3) similar to the above would be using a VPN or forwarded network via SSH
to secure a connection to a solo instance on a server -- either a virtual
machine or a machine separating users with MAC (fluke/SELinux, SMAC) (which
extends down into the network layer w/labeling like CIPSO labeling).  If
you've never been on such a machine -- the network appears *dead*, if no
other machines with your security label are on the network.  It can't be
overridden by the user w/o giving them privs to install a new kernel, but
machines talking CIPSO over the wire won't acknowledge or see non-compatible
network packets.  TCP/UDP/ICMP packets are all labeled and provide complete
data separation from other-labeled and non-labeled traffic.
>> Turning to another aspect of D-Bus that seems to have been overlooked in
>> many discussions: D-Bus can also be used to create private D-Bus servers,
>> which is a *very* easy, straight forward process.
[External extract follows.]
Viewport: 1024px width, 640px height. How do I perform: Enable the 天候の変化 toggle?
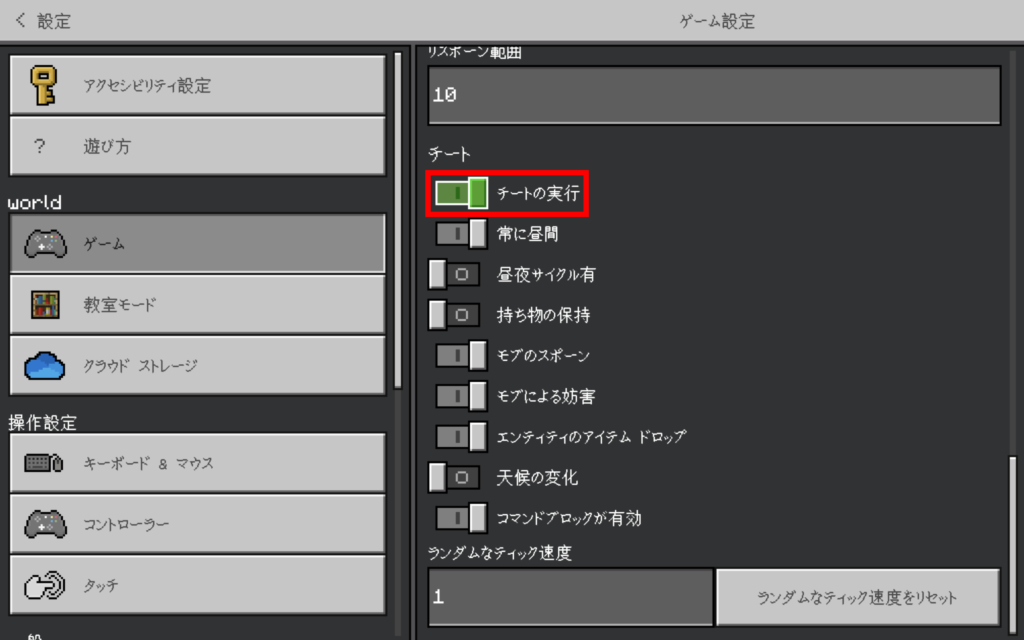click(x=455, y=478)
If a network is secured
>> in an organization, then one can safely take advantage of it for
>> server-client applications within an entire network!
>>     
>
> Correct. If you're comfortable with unauthenticated and unencrypted 
> connections, you can use this. As you said, the security must come from the 
> lower layer.
>   
----
    Right...see above.  There are many clients with secured networks
>   
>> In effect, I speculate that the D-Bus developers and maintainers do not
>> realize the potential this would allow for, otherwise support for TLS would
>> have been created and made available for the D-Bus reference
>> implementation.
>>     
>
> We do, we just don't consider it the main focus or effort. That is 
> why TLS not implemented. That's simply not what D-Bus is 
> designed for.
>   
---
    Although...it is always good practice and a sign of good SW design to
to leave hooks for later parameterization, where one sees the opportunity.
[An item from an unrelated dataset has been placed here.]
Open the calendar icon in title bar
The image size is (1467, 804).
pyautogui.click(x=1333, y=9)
Though most such hooks cannot be seen in advance, sufficiently
modular code can be more easily split apart to allow for such.

> If you want that, I recommend using the "D-Tube" functionality inside 
> libdbus-1 that allows you to get a DBusMessage from a byte stream and also 
> write a byte stream from a DBusMessage. How you transmit and receive those 
> bytes is then up to you. But even that functionality is limited, as we've 
> never written the code to initialise a DBusConnection (much less a bus 
> connection) without the handshake protocol, for which there is no "D-Tube"
>
>   
>> To stress this point a little bit more: if it was possible to use private
>> D-Bus servers over TLS (e.g. [5], [6], [7]), then D-Bus would be a dynamite
>> infrastructure for creating powerful client-server applications in an easy,
>> straight-forward and fast manner for all kinds of client-server application
>> needs over the entire web, no matter in which language and on which
>> operating systems the servers or clients execute! (It would probably put
>> SOAP and REST into the shade in many respects.)
>>     
>
> That's called AllJoyn. It has been done and is about a decade old.
>   
---
    If that's the case, why is effort being spent on DBUS?  To what
goal that AllJoyn wouldn't support?  Personally, I try to grab working
code from other places to start with -- and either use it directly, or
try to make it compatible to make it easily extensible by others.  Not
always possible, but those who reinvent the wheel and make it incompatible
with the original would seem to be wasting their talent.  I.e. if
smart enough to invent some replacement, think about how the concept(s)
could be advanced if they could work on new stuff on building on the old
instead of reinventing the old.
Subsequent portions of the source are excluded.